(NEW YORK) — In Carson City, Nevada, one family is choosing to spend more time indoors because they said smoke from wildfires and soaring temperatures caused by climate change are sometimes making it difficult for them to breathe outside.

Jennifer Cantley, who is a mother of three, told ABC News that she checks the air quality outside before she lets her children go out and play. Cantley said she and two of her children have asthma, which she said makes the conditions more dangerous for them.

“When the smoke comes in and we start seeing these beautiful Sierra mountains behind me disappearing, it’s first of all, it’s really hard because we’re having our beautiful view taken away from us,” she said. “But at the same time, now that means we’re going to be back indoors and we can’t leave for sometimes it’s a whole month.”

Cantley is part of “Moms Clean Air Force,” a nonprofit environmental advocacy organization made up of more than 1 million parents. Cantley helped push local legislators to install an air quality monitor in her community.

56% of U.S. adults between the ages of 18 and 45 say they are worried about the effects of climate change on children’s physical health, according to a new ABC News/Ipsos poll.
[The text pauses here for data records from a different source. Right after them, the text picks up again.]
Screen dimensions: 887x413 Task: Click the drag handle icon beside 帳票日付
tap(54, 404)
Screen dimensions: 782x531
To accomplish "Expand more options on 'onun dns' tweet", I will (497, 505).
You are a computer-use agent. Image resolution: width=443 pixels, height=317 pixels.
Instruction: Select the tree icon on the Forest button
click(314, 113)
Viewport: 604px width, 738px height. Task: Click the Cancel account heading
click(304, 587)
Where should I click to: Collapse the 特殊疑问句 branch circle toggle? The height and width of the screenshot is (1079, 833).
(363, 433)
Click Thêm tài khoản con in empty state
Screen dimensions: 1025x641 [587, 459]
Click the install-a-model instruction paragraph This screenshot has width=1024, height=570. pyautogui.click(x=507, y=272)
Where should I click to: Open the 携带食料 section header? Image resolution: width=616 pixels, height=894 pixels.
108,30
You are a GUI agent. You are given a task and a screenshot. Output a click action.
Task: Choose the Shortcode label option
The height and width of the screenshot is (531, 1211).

In a separate question, 71% of parents with children under the age of 18 say they are concerned about the impact that climate change will have on their children. This number rises to 79% of parents living in the western U.S.

“As a result of climate change, children are suffering more heat related illness, more asthma attacks from breathing forest fire smoke,” Frederica Perera, a professor of environmental health sciences at Columbia University, told ABC News. Perera is also the author of the recent book “Children’s Health and the Peril of Climate Change.”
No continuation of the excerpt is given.